A professora de história Rosely Marchetti Honório, 56, também da escola do Canindé, incluiu nas aulas temas que afetam imigrantes, como xenofobia e trabalho escravo –o projeto foi escolhido como um dos melhores do país pelo prêmio Educador Nota 10.

Ela diz que, no dia a dia, uma das preocupações é evitar que alguns alunos fiquem ilhados, em meio a nacionalidades mais numerosas. Rosely cita o exemplo do angolano Mardoqueu Emanuel, 14, há sete meses no Brasil. “Ele havia se enturmado com outros angolanos, que mudaram da escola. E ele ficou sem os amigos”, diz.

Mesmo vindo do país lusófono, o tímido adolescente batalha para se adaptar ao jeito brasileiro de falar. “Em Angola, fala-se português como o de Portugal”, diz ele, que vive com a família em um abrigo.

Há três anos no país, o sírio Mohamed Gazzi, 10, já superou essa fase, mas o caminho não foi fácil. E incluiu a interrupção dos estudos por causa da guerra civil em seu país. “Por medo, minha mãe não deixava mais eu ir às aulas em Damasco”, diz.

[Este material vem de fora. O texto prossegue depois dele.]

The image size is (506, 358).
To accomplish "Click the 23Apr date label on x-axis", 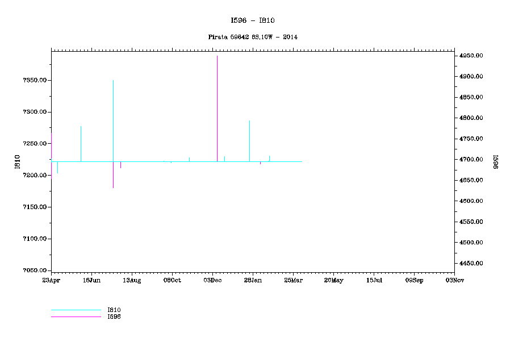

Chegou a São Paulo sem falar uma palavra em português. “Estudei em outra escola, na Mooca [zona leste], e lá ninguém falava comigo nunca. Mas aqui [na Infante Dom Henrique] tenho amigos brasileiros, bolivianos, peruanos”, diz, quase sem sotaque.

O período de solidão que antecede o aprendizado da língua é experiência comum entre as crianças estrangeiras. Superado o desafio, entretanto, elas parecem não dar muita importância para os abismos culturais. Quando indagadas sobre diferenças na nova escola, por exemplo, algumas deixaram de lado questões sociais e religiosas, elencando apenas aspectos físicos como a aparência da lousa e das mesas.

A vida fora do ambiente controlado da escola também é um desafio. A Dom Infante está encravada no meio de uma ativa comunidade boliviana. E do lado de fora dos portões, o convívio entre pais brasileiros e os andinos parece bem mais distante.

Na sexta-feira (11), pais brasileiros em uma rodinha criticavam os bolivianos por supostamente urinar na rua. Já os pais bolivianos, muitos deles costureiros, não são de conversa. Chegam sós, com os filhos na garupa da bicicleta. Após anos no Brasil convivendo principalmente com conterrâneos, ainda têm dificuldade com o idioma.

Fila no português

A alta demanda pelo aprendizado do português fez com que a escola de ensino fundamental Duque de Caxias, no centro de São Paulo, criasse neste ano duas turmas de alfabetização. As salas já têm até uma fila de espera.

A unidade fica no Glicério, bairro que serve de porta de entrada para muitos haitianos e africanos. Na escola, a maioria dos estrangeiros faz parte das aulas do EJA (Educação de Jovens e Adultos). “Há muitos alunos já com formação, mas que precisam do português por questões profissionais”, afirma a professora de artes Marcia Ayres, 45.

Em empregos braçais, eles buscam voltar às profissões que exerciam na terra natal. Marcia conta que um dos estudantes, egresso de Togo por questões políticas, tem PHD em engenharia. Nessa onda, a Secretaria Municipal de Educação começa ainda neste mês um curso de português voltados a imigrantes em dez escolas da rede, com módulos básico, intermediário e avançado.

O secretário Alexandre Schneider admite, no entanto, que ainda falta construir uma política voltada a esse novo público. “O que temos são iniciativas que nascem nas escolas, a partir do fato que os imigrantes se localizam em alguns bairros específicos. Essas unidades adotam práticas pedagógicas e até de inserção. Cabe à secretaria aprender com essas iniciativas”, afirma.

Ele diz que agora as experiências serão sistematizadas e as melhores, incluídas na formação dos professores da rede. “A questão da imigração já é um desafio no sistema educacional dos Estados Unidos e Europa. Agora, em São Paulo também”.